Since February 2025, I've had a very high-pitched cardio rhythmic sound constantly, 24/7. Since this condition is extremely rare, bothersome, and in some cases dangerous, I thought I'd share my experience in case it helps anyone looking for answers.
My first attempt at getting to the bottom of this strange squeaky sound that was disturbing my sleep and daily life was seeing an Audiologist. You can probably guess that I didn't get direct answers there. However, the appointment wasn't wasted, because it led me to other sources and specialists which eventually led me to an actual diagnosis.

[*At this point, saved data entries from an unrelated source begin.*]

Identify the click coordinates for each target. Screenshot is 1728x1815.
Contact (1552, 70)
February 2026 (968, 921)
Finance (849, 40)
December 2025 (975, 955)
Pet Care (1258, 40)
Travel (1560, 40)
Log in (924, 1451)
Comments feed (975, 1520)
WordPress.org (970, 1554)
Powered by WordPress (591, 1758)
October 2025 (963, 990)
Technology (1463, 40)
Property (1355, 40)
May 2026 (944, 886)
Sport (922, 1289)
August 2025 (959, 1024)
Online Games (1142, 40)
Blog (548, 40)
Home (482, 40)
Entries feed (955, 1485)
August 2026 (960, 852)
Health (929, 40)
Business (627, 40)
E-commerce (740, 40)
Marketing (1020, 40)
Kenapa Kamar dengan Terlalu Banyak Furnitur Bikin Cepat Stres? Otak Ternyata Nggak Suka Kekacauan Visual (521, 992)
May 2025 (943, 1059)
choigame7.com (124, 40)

After the Audiologist, I paid privately to have a consultation with an ENT consultant in Nuffield. He advised a CT angiogram and venogram. Since I was eager to get to the bottom of this, I also paid privately to have the scan in Taunton as suggested by the ENT consultant. The results came back clear. The results were relayed to me by the consultant in Nuffield. He said everything was clear and suggested meditation. I took his word on this, walked back to the car, went to drive off, and turned to my wife and said, Wait, if the high-pitched pulsatile tinnitus is objective, not subjective, then how will meditation help? We both agreed. I wasn't going to give up.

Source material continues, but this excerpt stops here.